Taxe américaine sur les vins : coup dur pour les exportateurs régionaux

La taxation des vins français aux États-Unis, annoncée par Donald Trump le 3 octobre dernier, plonge les exportateurs régionaux dans la tourmente. Ce coup dur fragilise une filière déjà bien malmenée.
(Crédits : Patrice Thebault - Région Occitanie)

« Ça va secouer très fort. Cette taxe de 25 % sur les vins français exportés aux États-Unis est d'autant plus fâcheuse qu'elle survient à un moment où deux autres de nos plus gros marchés export sont déjà dans la tourmente : le Royaume-Uni avec le Brexit et la Chine où les ventes de vins français vacillent. »

Frédéric Pacaut, DG et directeur commercial de Badet Clément, ne cache pas son inquiétude. Les États-Unis sont le premier marché export cette entreprise mi-bourguignonne, mi-languedocienne. Elle y expédie 1,5 million de bouteilles par an, majoritairement des vins du Languedoc-Roussillon, et notamment sa marque phare Les Jamelles, en IGP pays d'Oc.

« Cette taxe va porter le prix de notre bouteille Les Jamelles de 11 à 13 $, précise ainsi Frédéric Pacaut. Il y a de fortes chances que le consommateur ne suive pas et que nos volumes de vente s'effondrent. D'autant que les vins américains, qui sont en ce moment en sur-stock, risquent, eux, de baisser leur prix. Et les vins italiens, déjà leaders des vins importés aux États-Unis, sont épargnés par cette taxe et vont donc devenir encore plus compétitifs. »

« Cette taxe va nous faire du mal »

Au domaine Lafage dans les Pyrénées-Orientales, Eliane Lafage est tout aussi préoccupée.

« Les États-Unis sont historiquement notre premier marché, nous y sommes implantés depuis 25 ans, et nous y réalisons 20 à 25 % de notre chiffre d'affaires, confie-t-elle. Cette taxe va nous faire du mal. Heureusement, nos vins rouges, qui titrent plus de 14 %, y échapperont. Mais pour nos blancs et rosés, qui représentent 40 % de nos expéditions, c'est une catastrophe. D'autant qu'on démarre un nouveau millésime, les marchés se décident maintenant. »

Vianney Castan, patron-fondateur de la maison Joseph Castan, se désole aussi de cette nouvelle embuche à l'exportation. Ce producteur négociant commercialise 5 millions de cols par dont 97 % partent à l'export.

« C'est une contrainte de plus dans un moment où le monde français du vin ne se porte pas bien, », déplore-t-il. La mévente des vins de Bordeaux, suite à la baisse de leurs exportations en Chine, pèse sur toute la filière. On ne sait plus vers quel marché se tourner pour vendre nos vins. »
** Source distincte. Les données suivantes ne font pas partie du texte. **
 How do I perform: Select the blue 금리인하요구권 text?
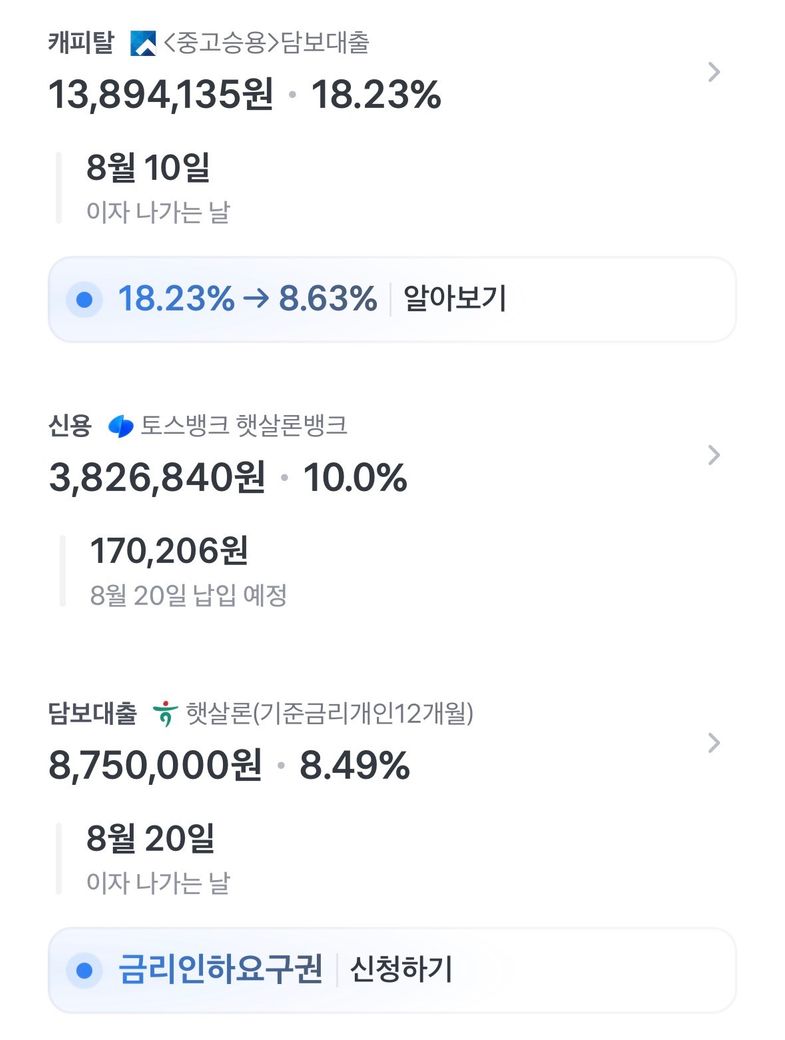point(221,970)
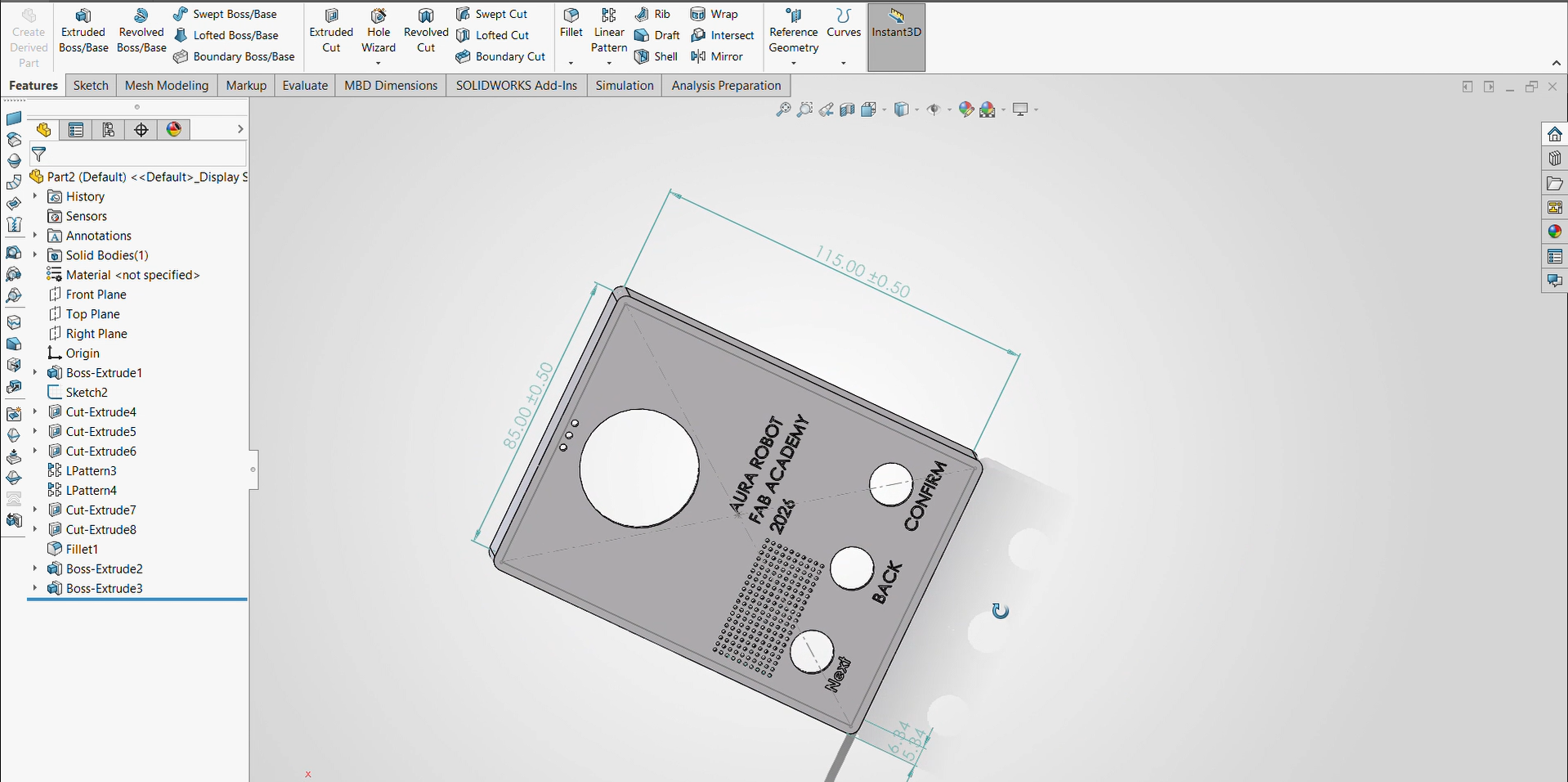The image size is (1568, 782).
Task: Click the Swept Boss/Base button
Action: (225, 14)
Le désarroi des importateurs

Outre Atlantique, les importateurs sont aussi dans le plus grand désarroi : « J'ai de nombreuses commandes en attente avec des offres en cours qui devront être renégociées ou annulées. Les importateurs américains ont déclaré qu'ils maintiendraient les prix jusqu'au 31 décembre - après quoi, les tarifs devront être augmentés et nos ventes diminueront de 50 % du jour au lendemain. Nous sommes dans le brouillard, personne ne semble savoir si tout cela est réel ! », témoigne Mark Morin, acheteur chez Beverage Horizon Company, importateur basé dans le Massachusett.

Dans les entreprises régionales, on reste cependant combatif pour trouver des solutions.

« Nous avons lancé un plan d'urgence en étudiant différentes alternatives pour minimiser la hausse des prix en diminuant nos marges. Mais il est très difficile de se projeter à long terme, car nous n'avons aucune visibilité sur la durée de vie de cette taxe », explique Frédéric Pacaut.

« On ne baisse pas les bras »

Au domaine Lafage, différentes stratégies sont d'ores et déjà à l'étude : « Nous allons revoir nos packagings en blanc et rosé pour diminuer nos coûts. Nous étudions également la possibilité de réduire le nombre d'intermédiaires dans nos circuits d'importation et de vente sur le territoire américain. Et nous allons renforcer les moyens affectés à nos forces de vente. Nous recevrons les équipes de vente américaines pendant une semaine en décembre pour les rebooster et redynamiser nos ventes, au moins sur les vins rouges. On ne baisse pas les bras », indique Eliane Lafage.

Les États-Unis sont le premier marché export en valeur pour les vins du Languedoc-Roussillon. Sur les sept premiers mois de 2019, les ventes ont atteint 35 M€, soit 26 % du montant total des exportations, et sont en hausse de 25 % par rapport à l'an dernier.